Input data —
########################################
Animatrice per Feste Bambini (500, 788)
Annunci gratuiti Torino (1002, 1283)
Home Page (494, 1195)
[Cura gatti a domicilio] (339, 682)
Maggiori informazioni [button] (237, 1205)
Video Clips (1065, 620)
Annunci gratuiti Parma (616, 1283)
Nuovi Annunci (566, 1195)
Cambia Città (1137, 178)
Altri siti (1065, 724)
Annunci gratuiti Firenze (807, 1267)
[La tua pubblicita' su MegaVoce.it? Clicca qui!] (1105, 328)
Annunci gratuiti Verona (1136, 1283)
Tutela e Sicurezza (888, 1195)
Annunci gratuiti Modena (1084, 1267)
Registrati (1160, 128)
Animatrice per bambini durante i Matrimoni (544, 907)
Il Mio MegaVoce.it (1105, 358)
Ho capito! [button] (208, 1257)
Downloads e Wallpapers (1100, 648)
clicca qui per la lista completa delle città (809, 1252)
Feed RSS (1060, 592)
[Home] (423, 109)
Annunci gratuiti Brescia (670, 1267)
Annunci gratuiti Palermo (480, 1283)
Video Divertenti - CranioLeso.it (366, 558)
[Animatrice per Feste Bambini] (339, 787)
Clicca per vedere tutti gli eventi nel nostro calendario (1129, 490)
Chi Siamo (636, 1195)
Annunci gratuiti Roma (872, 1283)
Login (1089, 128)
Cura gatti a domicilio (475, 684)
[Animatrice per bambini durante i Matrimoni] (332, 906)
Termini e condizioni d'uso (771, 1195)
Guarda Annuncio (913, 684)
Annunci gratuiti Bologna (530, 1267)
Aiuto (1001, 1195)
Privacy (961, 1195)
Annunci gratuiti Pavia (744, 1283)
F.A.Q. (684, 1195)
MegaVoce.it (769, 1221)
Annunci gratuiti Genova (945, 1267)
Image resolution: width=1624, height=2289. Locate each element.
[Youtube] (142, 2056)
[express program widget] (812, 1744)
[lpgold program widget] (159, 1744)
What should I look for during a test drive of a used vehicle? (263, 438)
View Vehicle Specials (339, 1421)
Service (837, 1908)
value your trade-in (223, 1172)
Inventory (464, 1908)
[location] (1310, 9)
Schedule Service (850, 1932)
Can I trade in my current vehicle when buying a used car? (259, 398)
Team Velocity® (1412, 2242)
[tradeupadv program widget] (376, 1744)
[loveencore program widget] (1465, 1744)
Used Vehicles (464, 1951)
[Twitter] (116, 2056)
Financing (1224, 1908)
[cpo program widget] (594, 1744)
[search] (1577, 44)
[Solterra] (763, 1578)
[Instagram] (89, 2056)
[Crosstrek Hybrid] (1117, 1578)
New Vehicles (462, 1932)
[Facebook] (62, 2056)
########################################
Action item — Pull out all lines containing the word "gatti" from the entries above.

Expected output —
[Cura gatti a domicilio] (339, 682)
Cura gatti a domicilio (475, 684)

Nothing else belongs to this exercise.